Essa versão para o cinema, ele ressalta, não se propõe a indicar soluções para o problema. “A gente se apropria da sociologia, mas é outra coisa. A arte não tem que dar respostas, mas preparar o espírito.” É Belmonte o principal responsável pelo efeito eletrizante de que fala Drauzio.
Ao longo dos 17 dias, entre junho e julho de 2018, na zona leste paulistana, foram especialmente intrincadas as filmagens que envolviam explosões e a presença do helicóptero, lembra o cineasta, que realiza com “Carcereiros” sua primeira de ação.
Nesse sentido, a equipe de efeitos especiais e os dublês tiveram especial relevância para botar a produção de pé.
Belmonte considera o filme menos realista que a série, também dirigida por ele. “Decidi fazer uma grande alegoria. O filme tem um caráter mais simbólico.”
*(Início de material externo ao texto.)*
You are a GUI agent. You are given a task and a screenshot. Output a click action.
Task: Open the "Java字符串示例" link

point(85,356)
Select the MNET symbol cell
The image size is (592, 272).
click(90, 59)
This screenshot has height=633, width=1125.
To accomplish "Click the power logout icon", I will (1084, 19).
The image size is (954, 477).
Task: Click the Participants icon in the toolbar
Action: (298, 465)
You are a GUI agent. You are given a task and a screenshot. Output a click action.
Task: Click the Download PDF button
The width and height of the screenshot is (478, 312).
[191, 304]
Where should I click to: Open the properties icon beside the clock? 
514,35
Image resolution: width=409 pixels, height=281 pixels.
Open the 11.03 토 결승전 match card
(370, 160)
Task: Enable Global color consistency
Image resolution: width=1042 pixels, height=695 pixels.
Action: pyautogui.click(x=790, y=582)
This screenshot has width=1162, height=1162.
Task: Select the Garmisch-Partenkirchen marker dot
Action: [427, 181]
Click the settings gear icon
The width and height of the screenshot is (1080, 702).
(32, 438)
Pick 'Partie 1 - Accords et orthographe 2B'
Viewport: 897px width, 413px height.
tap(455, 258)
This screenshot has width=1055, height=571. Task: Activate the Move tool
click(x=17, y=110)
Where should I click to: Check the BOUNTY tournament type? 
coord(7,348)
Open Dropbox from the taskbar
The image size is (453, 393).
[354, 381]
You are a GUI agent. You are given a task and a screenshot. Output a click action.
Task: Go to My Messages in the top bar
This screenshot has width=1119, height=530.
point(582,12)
Esse viés alegórico mal aparece no livro. Existe um aspecto, porém, em que texto e filme se assemelham: o senso de responsabilidade demonstrado pelo carcereiro, encarregado de não deixar o preso fugir e de que ele siga vivo. “Na cadeia, voltei a perceber o valor da palavra. Se o carcereiro não cumpre a sua palavra, fica totalmente desmoralizado. Lá só resta a palavra”, diz Drauzio.